The permanent rotor magnet is rotated a first amount by an external force that moves the permanent rotor magnet away from the offset towards the inner surface that extends from the first edge portion such that a magnetic torque rotates the rotor about the common axis to return to the neutral position. In one embodiment, the first amount is between about 20 degrees to about 60 degrees such that the magnetic torque rotates the rotor about the common axis to return to the neutral position. Prefereably, the first amount is about 30 degrees.

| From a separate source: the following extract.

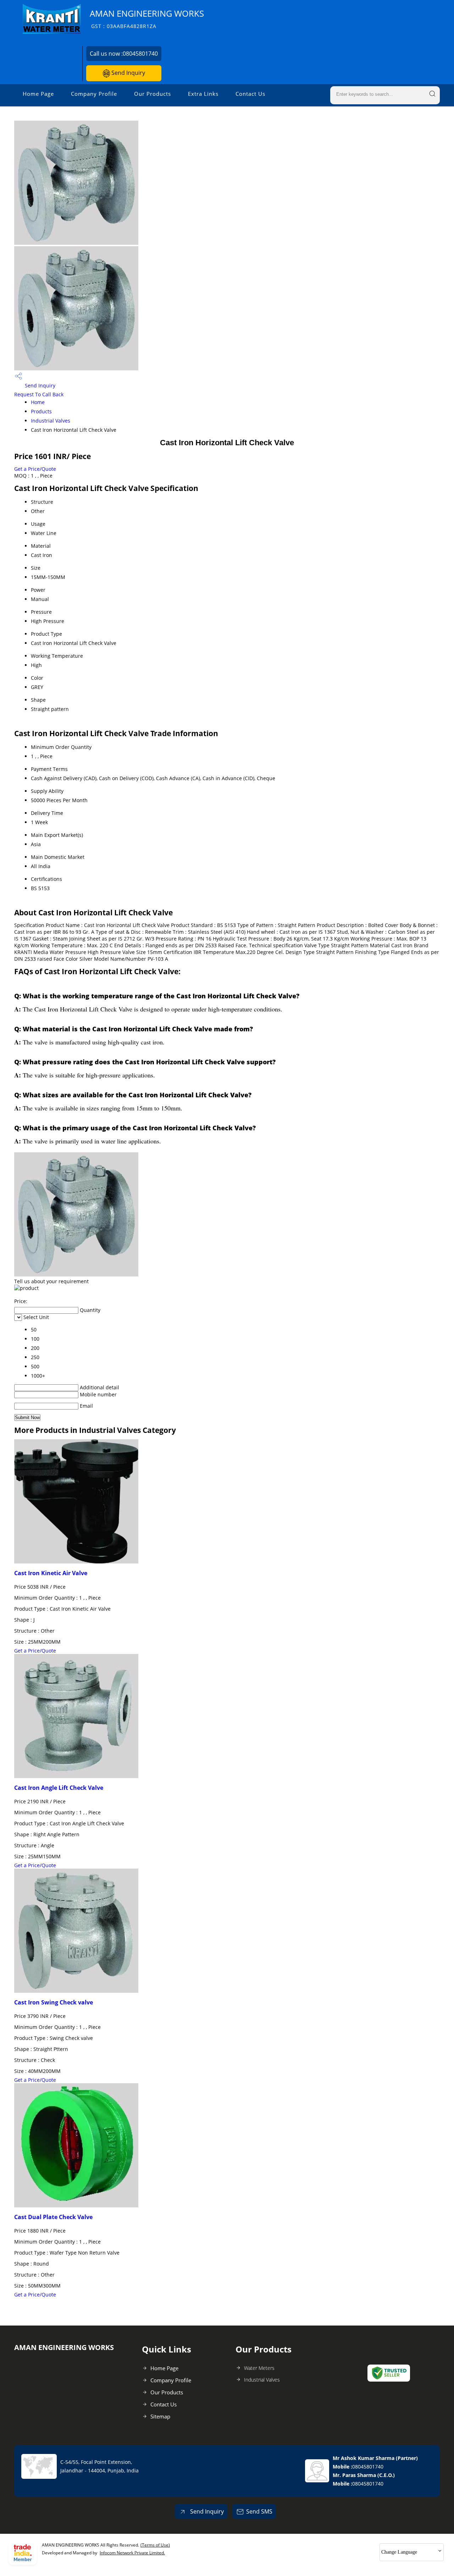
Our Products (152, 93)
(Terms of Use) (155, 2545)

BRIEF DESCRIPTION OF THE DRAWINGS

FIG. 1 is a plan view of one embodiment of the rotor and stator assembly of the present disclosure;

FIG. 2 is a plan view of another embodiment of the rotor and stator assembly of the present disclosure;

FIG. 3 is a cross sectional view of one embodiment of the rotor and stator assembly of the present disclosure with a plurality of aligned stators within a housing; and

FIG. 4 is a perspective view of the rotor and stator assembly of FIG. 1.

DETAILED DESCRIPTION

With reference to FIGS. 1 and 4, illustrated is one embodiment a rotor and stator assembly 10 of the current disclosure. The assembly 10 is particularly useful as a magnetic hinge device that requires rotation from an external force and a return to a neutral position. The assembly 10 includes a stator 15 having a housing 20 with a generally square shaped outer body 25 with rounded edges 30. The stator 15 includes an inner portion 35 having an inner surface 40. The inner surface 40 having a generally continuous profile that defines an inner cavity 45. In one embodiment, the inner portion 35 is a continuous body in which a bore hole is drilled to create the contours of the inner surface 40 and the inner cavity 45. Alternatively, the inner portion 35 could be a plurality of sections so long as the inner cavity 45 is defined by the inner surface 40 having a generally continuous profile. The stator 35 is made of a ferromagnetic material. The outer body 25 is attached to the inner portion 35 of the stator 35 by a plurality of conventional fasteners 48.

A rotor 50 is provided within the inner cavity 45 of the stator 15. The rotor 50 and the stator 15 align along a common axis of rotation 100. The rotor includes a platform member 55 that is attached to a rotor surface 52. In one embodiment, the platform member 55 has a generally square cross sectional shape with four platforms and a threaded inner surface. The rotor 50 is threadingly attached to the platform member 55. However, the platform member 55 could be attached to the rotor 50 by adhesives, fasteners or other known methods.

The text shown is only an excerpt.